> Set task:
Edit the listing below: begin at the line that has "Viewport: 1200px width, 558px height." and stop after the line that has "tap(1000, 78)". Give those lines again with "Logarithmic" replaced by "Linear", leave everything else unchanged, and omit the pictures.

begin Records supplied

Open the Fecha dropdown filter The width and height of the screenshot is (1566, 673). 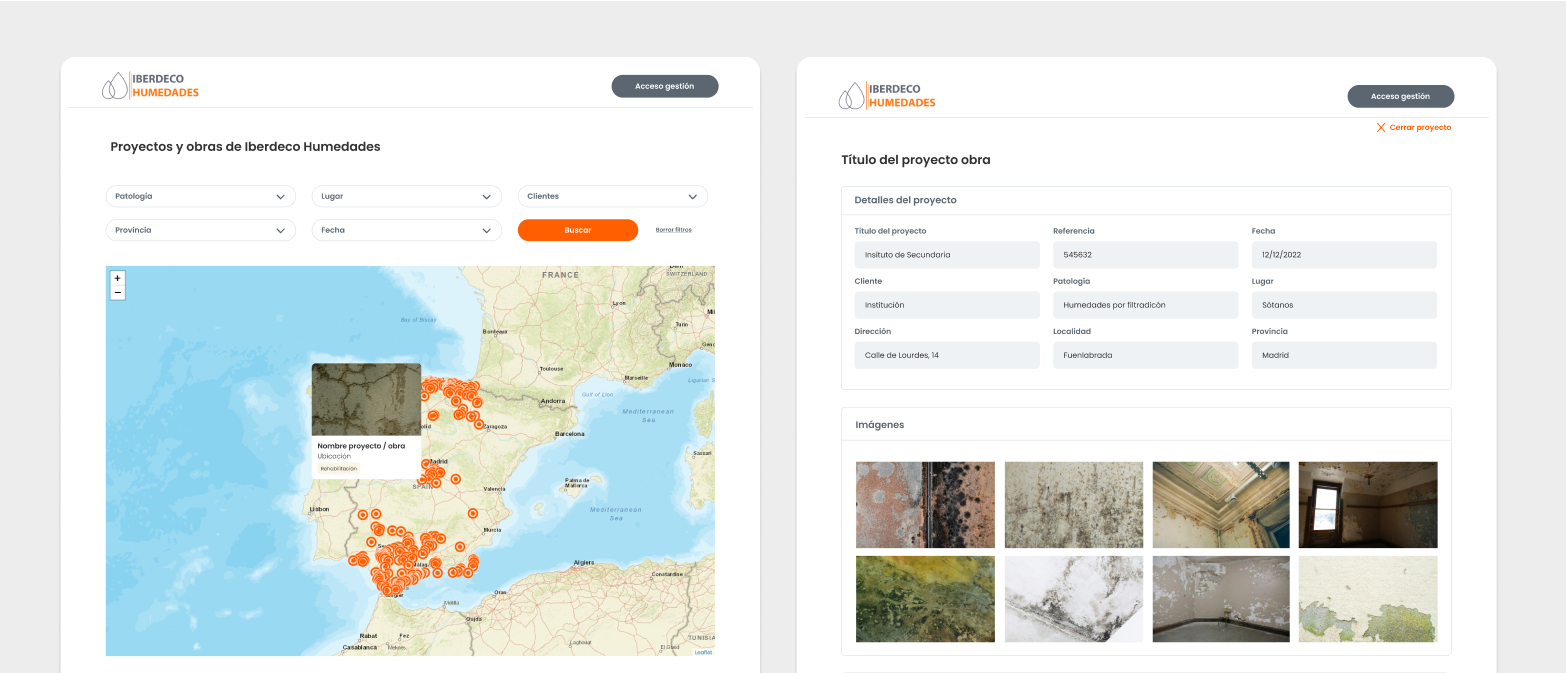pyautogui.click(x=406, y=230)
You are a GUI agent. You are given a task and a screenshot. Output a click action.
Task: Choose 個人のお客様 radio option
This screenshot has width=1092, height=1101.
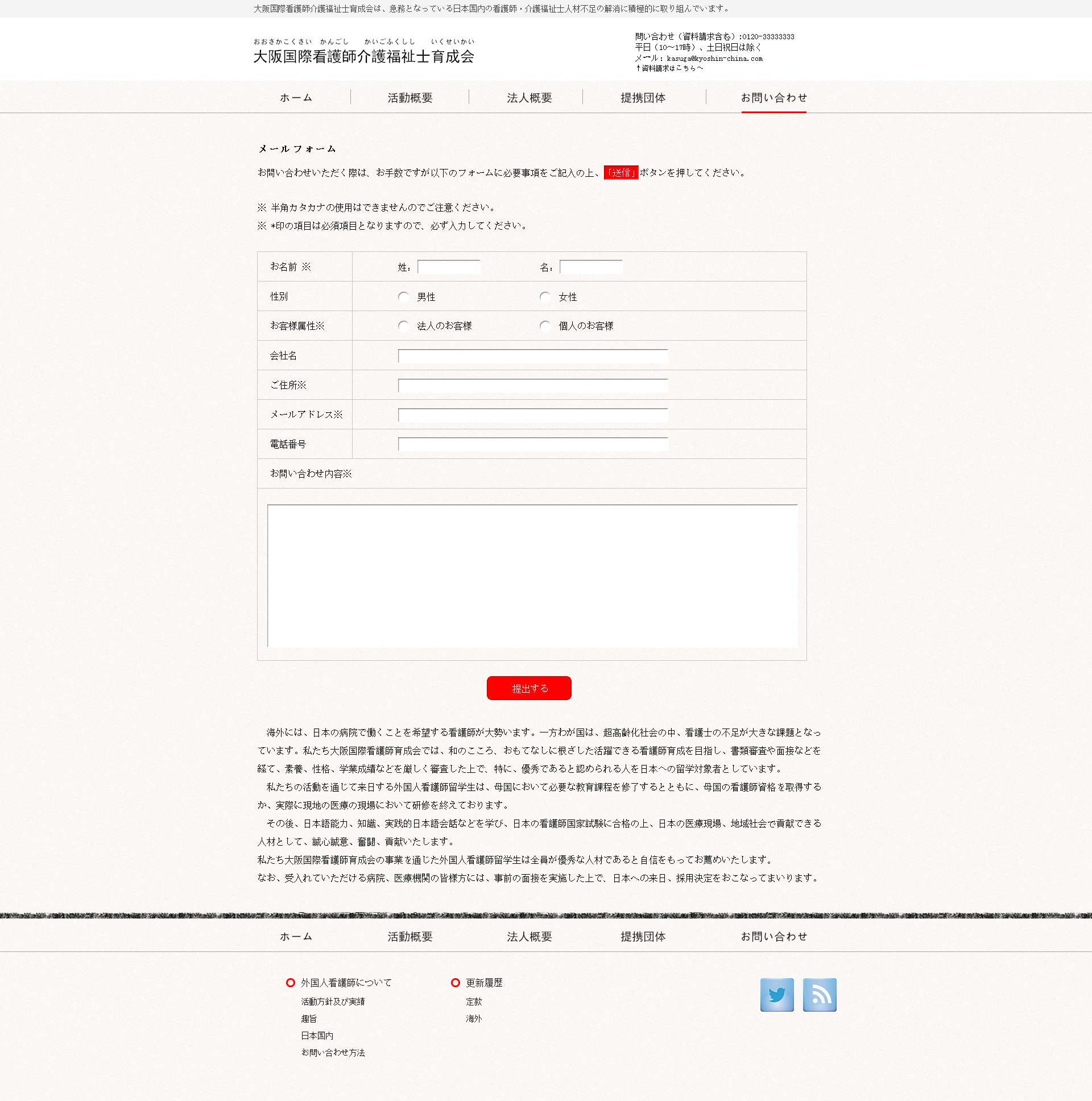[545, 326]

end Records supplied
begin Records supplied

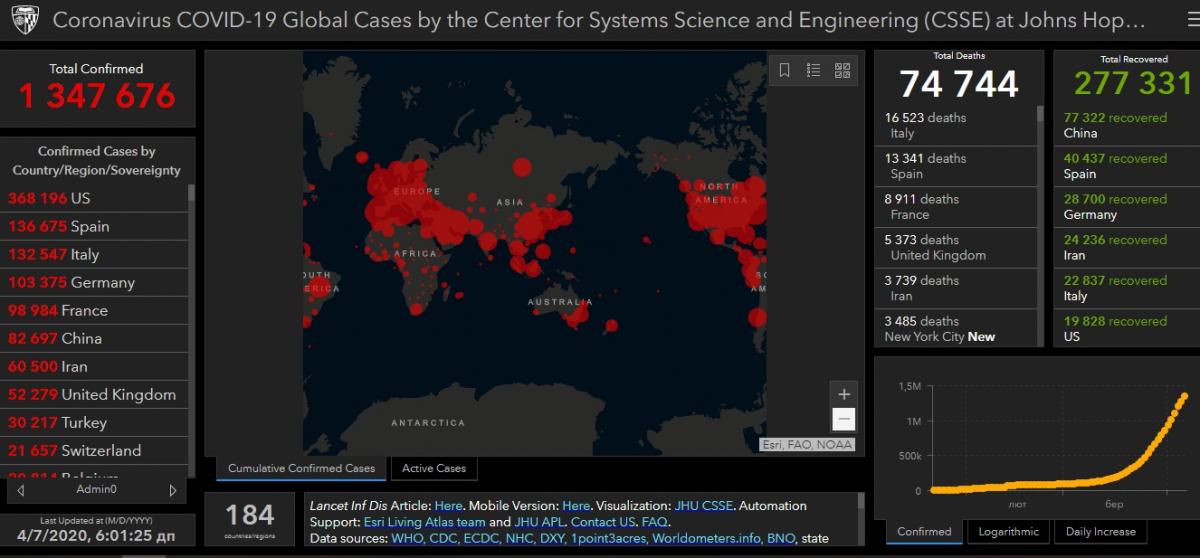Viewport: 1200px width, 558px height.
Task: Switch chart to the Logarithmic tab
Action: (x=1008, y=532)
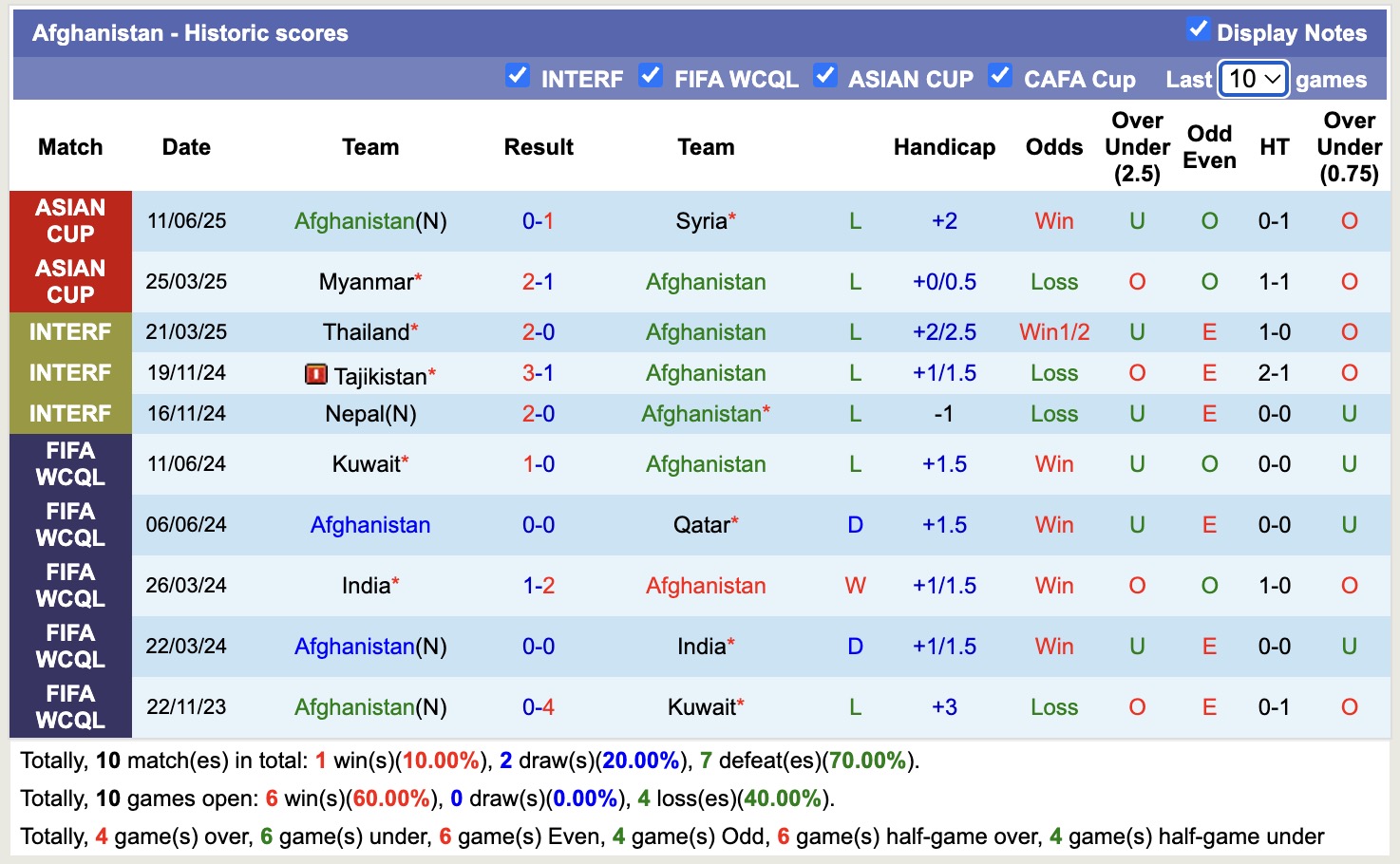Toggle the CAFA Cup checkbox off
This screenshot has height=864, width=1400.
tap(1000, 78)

end Records supplied

> Solved problem:
Viewport: 1200px width, 558px height.
Task: Switch chart to the Linear tab
Action: (x=1008, y=532)
Toggle the CAFA Cup checkbox off
This screenshot has height=864, width=1400.
tap(1000, 78)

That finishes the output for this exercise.